-- AVAILABLE RECORDS --
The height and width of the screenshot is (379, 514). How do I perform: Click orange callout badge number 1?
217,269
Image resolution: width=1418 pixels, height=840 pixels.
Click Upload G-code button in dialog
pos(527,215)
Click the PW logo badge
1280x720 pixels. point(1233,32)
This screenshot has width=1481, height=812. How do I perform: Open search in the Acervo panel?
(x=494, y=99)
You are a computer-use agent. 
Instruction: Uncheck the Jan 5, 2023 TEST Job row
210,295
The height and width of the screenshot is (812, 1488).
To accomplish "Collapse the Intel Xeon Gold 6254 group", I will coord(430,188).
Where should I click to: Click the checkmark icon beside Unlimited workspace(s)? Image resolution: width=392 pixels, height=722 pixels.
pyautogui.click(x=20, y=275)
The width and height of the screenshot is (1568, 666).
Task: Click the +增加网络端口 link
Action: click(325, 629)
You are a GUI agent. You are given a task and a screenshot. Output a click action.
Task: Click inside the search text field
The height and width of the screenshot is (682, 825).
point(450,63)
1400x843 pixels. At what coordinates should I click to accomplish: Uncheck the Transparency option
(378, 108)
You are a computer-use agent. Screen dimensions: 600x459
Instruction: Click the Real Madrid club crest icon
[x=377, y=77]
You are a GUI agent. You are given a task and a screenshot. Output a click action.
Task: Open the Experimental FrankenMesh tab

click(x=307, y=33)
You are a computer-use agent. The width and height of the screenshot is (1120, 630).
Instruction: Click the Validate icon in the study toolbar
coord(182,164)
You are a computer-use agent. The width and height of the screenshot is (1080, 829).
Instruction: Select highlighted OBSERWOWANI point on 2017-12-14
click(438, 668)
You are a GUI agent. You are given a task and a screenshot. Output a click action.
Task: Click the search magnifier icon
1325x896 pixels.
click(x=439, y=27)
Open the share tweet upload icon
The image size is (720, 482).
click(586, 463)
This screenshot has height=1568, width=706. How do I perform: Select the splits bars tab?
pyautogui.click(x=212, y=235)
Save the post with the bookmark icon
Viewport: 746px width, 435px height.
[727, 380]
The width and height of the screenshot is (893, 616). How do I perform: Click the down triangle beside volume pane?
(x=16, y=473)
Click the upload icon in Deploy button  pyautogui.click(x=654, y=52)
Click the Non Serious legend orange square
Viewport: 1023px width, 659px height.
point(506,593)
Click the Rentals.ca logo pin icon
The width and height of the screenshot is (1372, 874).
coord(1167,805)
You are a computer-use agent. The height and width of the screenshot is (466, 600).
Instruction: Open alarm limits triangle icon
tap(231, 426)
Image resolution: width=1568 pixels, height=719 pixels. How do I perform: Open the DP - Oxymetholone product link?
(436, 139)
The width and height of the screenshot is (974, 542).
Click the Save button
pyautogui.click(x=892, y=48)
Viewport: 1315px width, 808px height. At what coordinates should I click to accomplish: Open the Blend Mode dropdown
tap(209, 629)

-- EXERCISE --
Rewrite these lines, changing "computer-use agent" to "desktop agent" and leaving everything else the same.

-- OUTPUT OF THE EXERCISE --
The height and width of the screenshot is (379, 514). How do I perform: Click orange callout badge number 1?
217,269
Image resolution: width=1418 pixels, height=840 pixels.
Click Upload G-code button in dialog
pos(527,215)
Click the PW logo badge
1280x720 pixels. point(1233,32)
This screenshot has width=1481, height=812. How do I perform: Open search in the Acervo panel?
(x=494, y=99)
You are a desktop agent. 
Instruction: Uncheck the Jan 5, 2023 TEST Job row
210,295
The height and width of the screenshot is (812, 1488).
To accomplish "Collapse the Intel Xeon Gold 6254 group", I will coord(430,188).
Where should I click to: Click the checkmark icon beside Unlimited workspace(s)? Image resolution: width=392 pixels, height=722 pixels.
pyautogui.click(x=20, y=275)
The width and height of the screenshot is (1568, 666).
Task: Click the +增加网络端口 link
Action: click(325, 629)
You are a GUI agent. You are given a task and a screenshot. Output a click action.
Task: Click inside the search text field
The height and width of the screenshot is (682, 825).
point(450,63)
1400x843 pixels. At what coordinates should I click to accomplish: Uncheck the Transparency option
(378, 108)
You are a desktop agent. Screen dimensions: 600x459
Instruction: Click the Real Madrid club crest icon
[x=377, y=77]
You are a GUI agent. You are given a task and a screenshot. Output a click action.
Task: Open the Experimental FrankenMesh tab

click(x=307, y=33)
You are a desktop agent. The width and height of the screenshot is (1120, 630).
Instruction: Click the Validate icon in the study toolbar
coord(182,164)
You are a desktop agent. The width and height of the screenshot is (1080, 829).
Instruction: Select highlighted OBSERWOWANI point on 2017-12-14
click(438, 668)
You are a GUI agent. You are given a task and a screenshot. Output a click action.
Task: Click the search magnifier icon
1325x896 pixels.
click(x=439, y=27)
Open the share tweet upload icon
The image size is (720, 482).
click(586, 463)
This screenshot has height=1568, width=706. How do I perform: Select the splits bars tab?
pyautogui.click(x=212, y=235)
Save the post with the bookmark icon
Viewport: 746px width, 435px height.
[727, 380]
The width and height of the screenshot is (893, 616). How do I perform: Click the down triangle beside volume pane?
(x=16, y=473)
Click the upload icon in Deploy button  pyautogui.click(x=654, y=52)
Click the Non Serious legend orange square
Viewport: 1023px width, 659px height.
point(506,593)
Click the Rentals.ca logo pin icon
The width and height of the screenshot is (1372, 874).
coord(1167,805)
You are a desktop agent. The height and width of the screenshot is (466, 600).
Instruction: Open alarm limits triangle icon
tap(231, 426)
Image resolution: width=1568 pixels, height=719 pixels. How do I perform: Open the DP - Oxymetholone product link?
(436, 139)
The width and height of the screenshot is (974, 542).
Click the Save button
pyautogui.click(x=892, y=48)
Viewport: 1315px width, 808px height. At what coordinates should I click to accomplish: Open the Blend Mode dropdown
tap(209, 629)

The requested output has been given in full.